[3] 崩壊

 11月19日、白い迷彩服に身を固めたソ連軍の工兵隊は夜を徹して雪原に埋められた対戦車地雷を撤去していた。攻撃の3時間前、前線に命令が伝達された。赤軍部隊は敵の後方深く襲撃を行うと伝えられた。包囲については一言もなかった。

 午前7時30分、南西部正面軍の砲兵隊に「サイレン」という暗号が送られた。視界は不良だった。南西部正面軍司令部は攻撃時刻をさらに遅らせるか思案したが、ついに決断を下す。4348門の火砲とカチューシャ・ロケット砲が一斉に火を噴いた。深い霧の中から、砲の轟きが不気味に響き渡り、大地が小さく震えた。

 スターリングラードにいる第62軍の守備隊にも、遠くうなる砲弾の音が聞こえた。兵士たちは上官に戦況をたずねるが、指揮官も「分からない」と答えるしかなかった。

 砲撃がやむと同時に、白い迷彩服を着た歩兵が前進する。その横をT34が凄まじい勢いで後方に進撃した。どうにか砲撃をやり過ごしたルーマニア兵は必死に応戦したが、手元にある対戦車兵器は馬に曳かせた数門の37ミリ対戦車砲のみだった。その砲弾はT34の装甲を撃ち抜くことが出来なかった。ルーマニア第3軍の防衛線はたちまち突破され、部隊はパニックに陥った。

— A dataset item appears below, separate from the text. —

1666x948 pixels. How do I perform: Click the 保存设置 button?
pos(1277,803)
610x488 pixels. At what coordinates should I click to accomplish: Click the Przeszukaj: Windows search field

 午前9時45分頃、カラチの北に位置するゴルビンスキーの第6軍司令部にルーマニア第3軍の戦区でソ連軍の攻撃があったとの報告がなされた。しかし、この段階の情報では攻撃の規模が不明だった。パウルスはさして重要なものとは捉えず、第6軍のスターリングラードへの攻撃を続行させた。

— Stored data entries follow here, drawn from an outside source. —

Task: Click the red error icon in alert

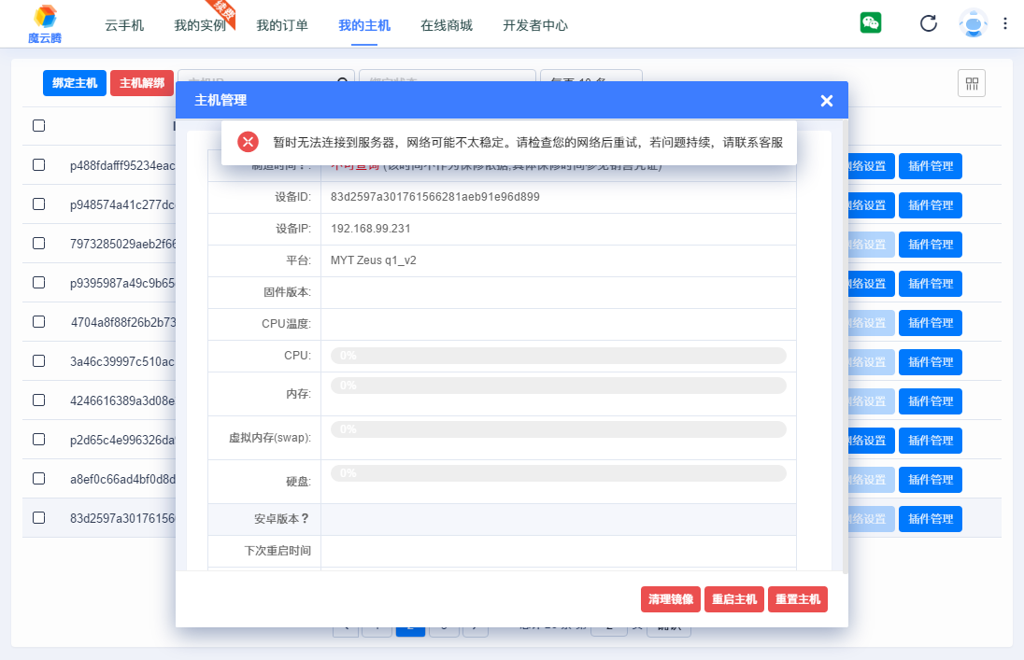Action: point(248,142)
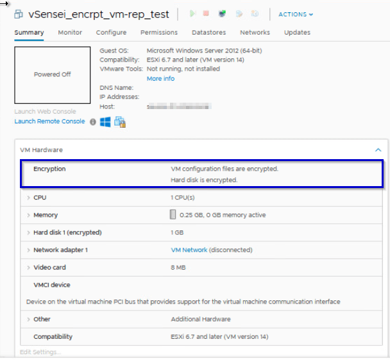This screenshot has height=360, width=390.
Task: Collapse the VM Hardware panel
Action: 378,150
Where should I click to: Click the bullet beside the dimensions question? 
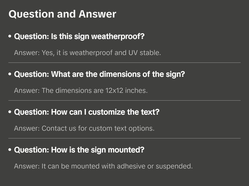tap(10, 75)
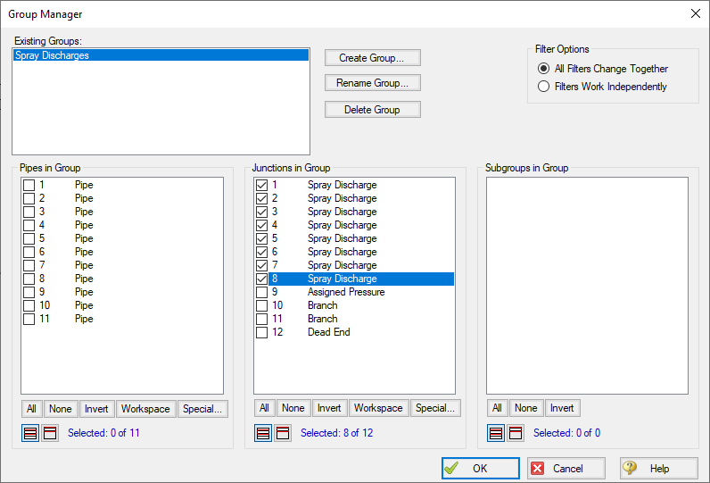The image size is (710, 483).
Task: Click show-all-items list icon under Pipes
Action: 31,433
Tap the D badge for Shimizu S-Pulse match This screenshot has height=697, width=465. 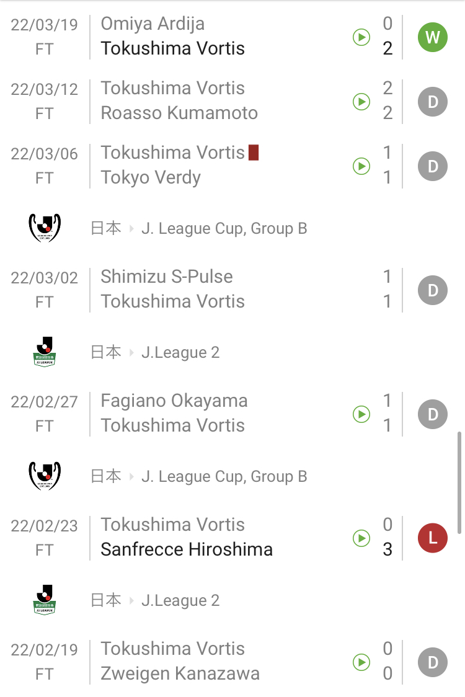coord(432,290)
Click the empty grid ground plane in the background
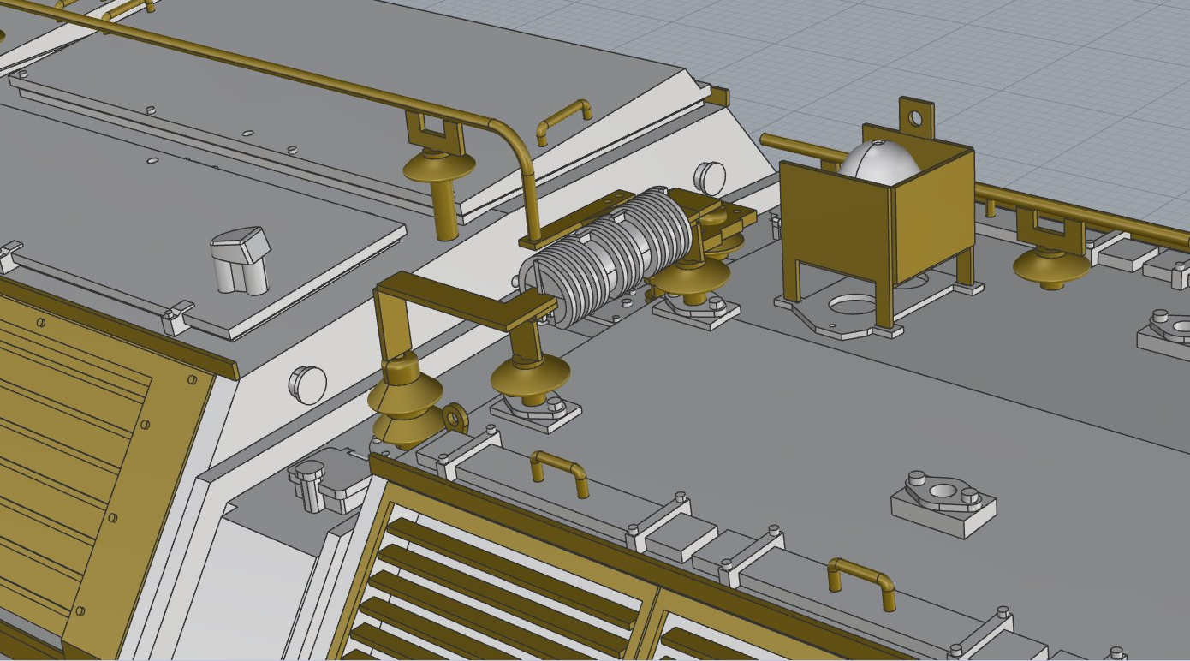This screenshot has height=661, width=1190. pos(1027,60)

 午前10時を過ぎた頃、雪原を覆っていた霧も晴れる。ソ連空軍の爆撃機が野戦飛行場から離陸し始めた。ルーマニア第3軍の戦線を崩壊させた第21軍の第4戦車軍団と第3親衛騎兵軍団は縦列を組み、南へ進撃した。

 雪に覆われた荒野に目印がほとんどなかったため、ソ連軍の戦車部隊は地元住民を案内役として斥候部隊に編入させた。しかし、深い霧のため、指揮官たちはいちいち方位磁石を使って現在位置を調べる必要があった。

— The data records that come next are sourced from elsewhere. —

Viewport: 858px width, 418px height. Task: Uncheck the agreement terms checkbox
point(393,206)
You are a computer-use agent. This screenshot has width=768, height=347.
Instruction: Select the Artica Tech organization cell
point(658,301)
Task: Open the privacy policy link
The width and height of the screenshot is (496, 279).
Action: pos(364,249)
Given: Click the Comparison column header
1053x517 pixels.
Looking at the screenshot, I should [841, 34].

 進撃は容易ではなかった。戦場一帯は小川が入り組んだ複雑な地形をしていた。吹きだまりの雪で深い谷やくぼみが隠れてしまい、戦車乗員は激しく揺さぶられた。車体や砲塔の中で手足や頭をぶつけて骨折する兵が続出したが、隊列は止まらなかった。

 この日の午後、ペレラゾフスキーに布陣していた第48装甲軍団(ハイム中将)の第22装甲師団(ロト大佐)とルーマニア第1装甲師団(ラドゥ少将)はペスチャヌイで第5戦車軍の第1戦車軍団(ブトコフ少将)に襲いかかった。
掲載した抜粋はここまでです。